[The data]:
---
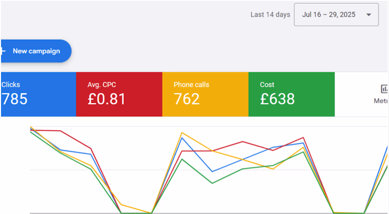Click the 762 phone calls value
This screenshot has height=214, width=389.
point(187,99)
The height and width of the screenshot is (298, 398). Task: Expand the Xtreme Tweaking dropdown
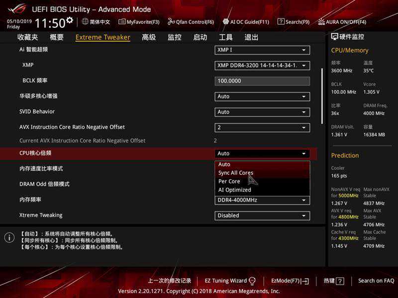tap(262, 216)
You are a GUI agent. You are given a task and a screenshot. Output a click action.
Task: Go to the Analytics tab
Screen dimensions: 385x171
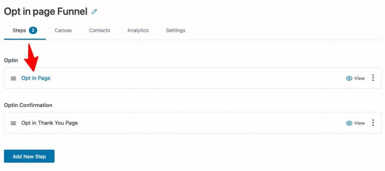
---
Everything from the line containing "The height and" to the final line of the listing above, both ends included, should be transcribed word for word, except for the pictures.

The height and width of the screenshot is (298, 398). Task: Expand the Xtreme Tweaking dropdown
tap(262, 216)
You are a GUI agent. You are given a task and a screenshot. Output a click action.
Task: Go to the Analytics tab
Screen dimensions: 385x171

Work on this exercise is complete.